La course désordonnée que le cheval du Sarrasin fournit à travers le bois, sans suivre aucun chemin, fait que Roland le cherche en vain pendant deux jours. Il ne peut retrouver ses traces. Enfin il arrive sur le bord d’un ruisseau, au milieu d’un grand pré émaillé de fleurs aux couleurs jeunes et vives, et ombragé par une multitude de beaux arbres.

Là, pendant les chaleurs de midi, les troupeaux et les pasteurs à moitié nus venaient goûter une agréable fraîcheur.
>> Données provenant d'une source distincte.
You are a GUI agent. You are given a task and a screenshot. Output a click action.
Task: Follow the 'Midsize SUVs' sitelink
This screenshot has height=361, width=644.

Roland, bien qu’il ait sur lui sa cuirasse, son casque et son écu, éprouve comme un frisson. Il s’arrête pour s’y reposer un peu; mais, hélas! une cruelle et terrible déception l’attend dans ce séjour, qui doit être plus funeste que je ne saurais dire, et c’est en un jour de malheur qu’il y est venu.

En regardant tout autour de lui, il voit des inscriptions gravées sur la plupart des arbres qui ombragent cette rive. Dès qu’il y a jeté un peu plus attentivement les yeux, il les reconnaît pour être de la main de sa déesse. C’était en effet un des endroits que j’ai déjà décrits, et où la belle reine du Cathay venait souvent avec Médor, de la chaumière du pasteur située non loin de là.

Il voit les noms d’Angélique et de Médor entrelacés de cent nœuds et en plus de cent endroits. Chaque lettre dont ces noms sont formés est comme un clou avec lequel Amour lui perce et lui déchire le cœur. Il va roulant mille pensées en son esprit, et cherchant à se persuader qu’il se trompe, que c’est une autre qu’Angélique qui a gravé son nom sur l’écorce de ces arbres.

Puis il dit: «Je connais pourtant bien ces caractères; j’en ai tant de fois vu et lu de semblables! Elle a peut-être imaginé ce nom de Médor pour me désigner sous un pseudonyme.» Par ces suppositions si éloignées de la vérité, et cherchant à se tromper lui-même, le malheureux Roland conserve quelque espérance qu’il ne tarde pas à chasser lui-même de son cœur.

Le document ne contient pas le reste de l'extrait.